Tiffany Chu is freezing her butt off outside of Harvest, a hoppin’ breakfast-and-lunch spot in downtown Park City, Utah, crawling with Jon Hamm-types and industry people. This is her first Sundance Film Festival, and she’s been doing interviews all weekend, thanks to the premiere of her first-ever leading role in a film, “Ms. Purple,” directed by Justin Chon. But in this 20-degree weather, she’s only wearing a brown leather jacket—no hat, no scarf and just a pair of mittens. It’s too loud inside for the interview, so she’s agreed to talk outside.
“It’s really exciting because everything at Sundance happens on Main Street,” Chu says looking around, clutching someone else’s coffee cup to warm up her hands. “All the stores are taken over by sponsors, then they’re turned into lounges. It’s really cool how everyone’s just out and about watching films.”
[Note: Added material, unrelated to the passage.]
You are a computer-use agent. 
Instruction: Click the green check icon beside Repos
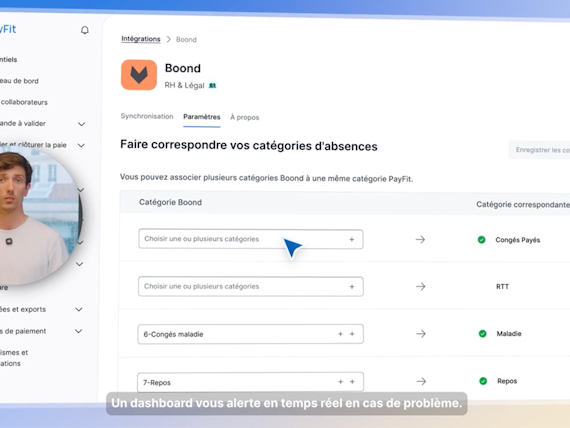coord(483,381)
When her debut film screened, audience members wept, applauded and dolloped Chon with praise during the Q&A. Chu plays the lead character, Kasie, with powerful quietude and tenacity. In the film, she’s the daughter of a terminally ill, comatose father, who lies unmoving with bed sores festering on his back. As a little girl, Kasie had dreams of studying music in conservatory, but her plans are dashed when she is left alone to support her father. Her mother abandoned them long ago, when Kasie was a little girl. And her older brother, Carey, bailed when he was 15, after a nasty fight with their dad.
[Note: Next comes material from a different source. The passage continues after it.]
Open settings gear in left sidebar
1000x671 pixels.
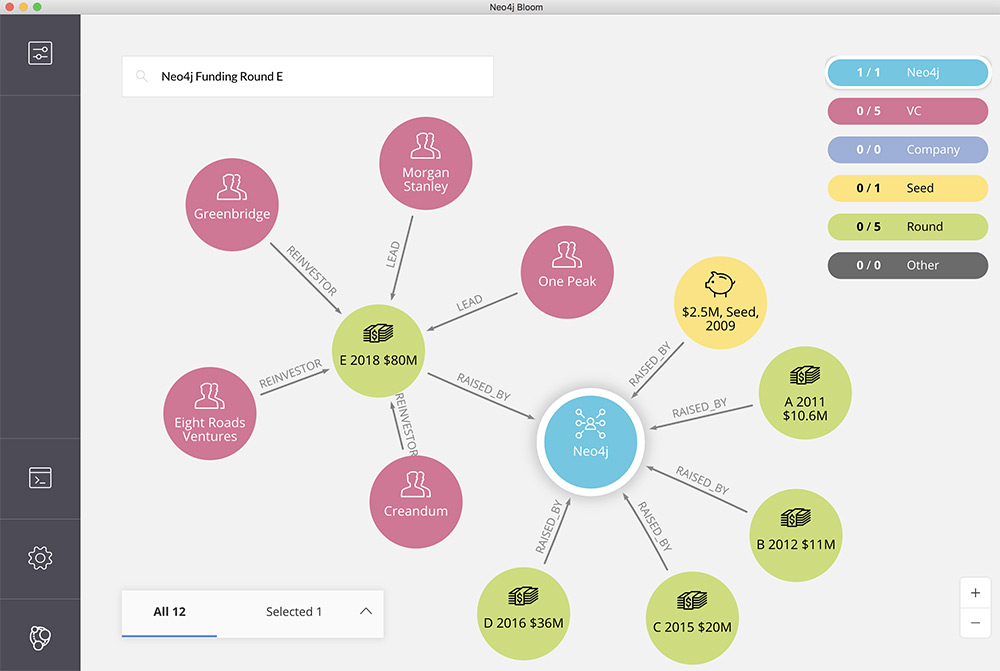click(x=40, y=558)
Kasie earns her living as a karaoke hostess, or a “doumi,” a scantily clad paid companion who caters to men in noraebangs, or private karaoke rooms common in Koreatown. Despite how slight and taciturn Kasie is, she’s hardly weak. She is a powerhouse who refuses to give up her dad to hospice care, choosing to sponge down his lifeless body herself. She guides and defends her fellow hostesses through the slimy doumi world. She stands up to her scumbag boyfriend who wants to lock her down like some kind of trophy wife and humiliates her when she declines. She cajoles her brother Carey (played by Teddy Lee), a hapless PC bang junkie, to come home and do his part for their father. She’s the quiet storm driving the movie.
It was important to Chon that Chu know what it was like to be a doumi firsthand. “I actually experienced being a karaoke hostess for a night because—well, this is not my process, but—the director really pushed me, Teddy [Lee] and [co-star] Octavio [Pizzano] to be as close to our characters as possible,” she says, leaning closer to the outdoor space heater. “[Chon] encouraged me to try it out. So, I experienced it for a night. It was not pleasant.”
In the movie, the doumis endure the degradation of being selected for their looks, are vulnerable to sexual and physical assault, and are plied with drugs and alcohol. But Chu’s real life couldn’t be further from that of Kasie’s. As an 8-month-old baby, she emigrated with her family from Taiwan to the San Jose, California, area, where she studied hard and strived for success.
“During middle school and high school, I had after-school activities every single day,” Chu says. “I did club activities, I was in Key Club, Invisible Children, speech and debate. I would also take extracurriculars like badminton, piano, erhu. That’s all I did after school.”
Chu was a shy kid, but pushed herself to overcome her shyness because she loved to perform and be on stage. “Like in eighth grade summer school, my parents made me take a private lesson from a Harvard teacher who did speech and debate,” says the go-getter. “There was no speech and debate club at my high school, so I actually created it, and I taught the class, too.”
Unlike Kasie, who wanted to study piano, Chu wanted to be in movies. She majored in film and media studies at UC Irvine. After she got a year of freshman partying out of her system, she buckled down and got serious. She says, “I just did my homework and went to L.A. to help out with whatever production I could, just because I wanted to learn everything about film. And by the time I got to my upper division classes, I had already learned what was taught.”
Chu happened to see a posting about an audition for the leading part in “Ms. Purple.” “Alex [Chi], the producer, had posted on a Facebook group saying they were looking for an actress, somebody who could do some photos, so they brought me in for an audition,” Chu says. “That’s how I met Justin [Chon].”
Another Justin, Justin Lee, who is Chu’s boyfriend and is often recognized for his role as Annyong Bluth in “Arrested Development,” approaches her and puts his woolly gray coat on Chu’s slender cold shoulders. She flashes him a warm smile.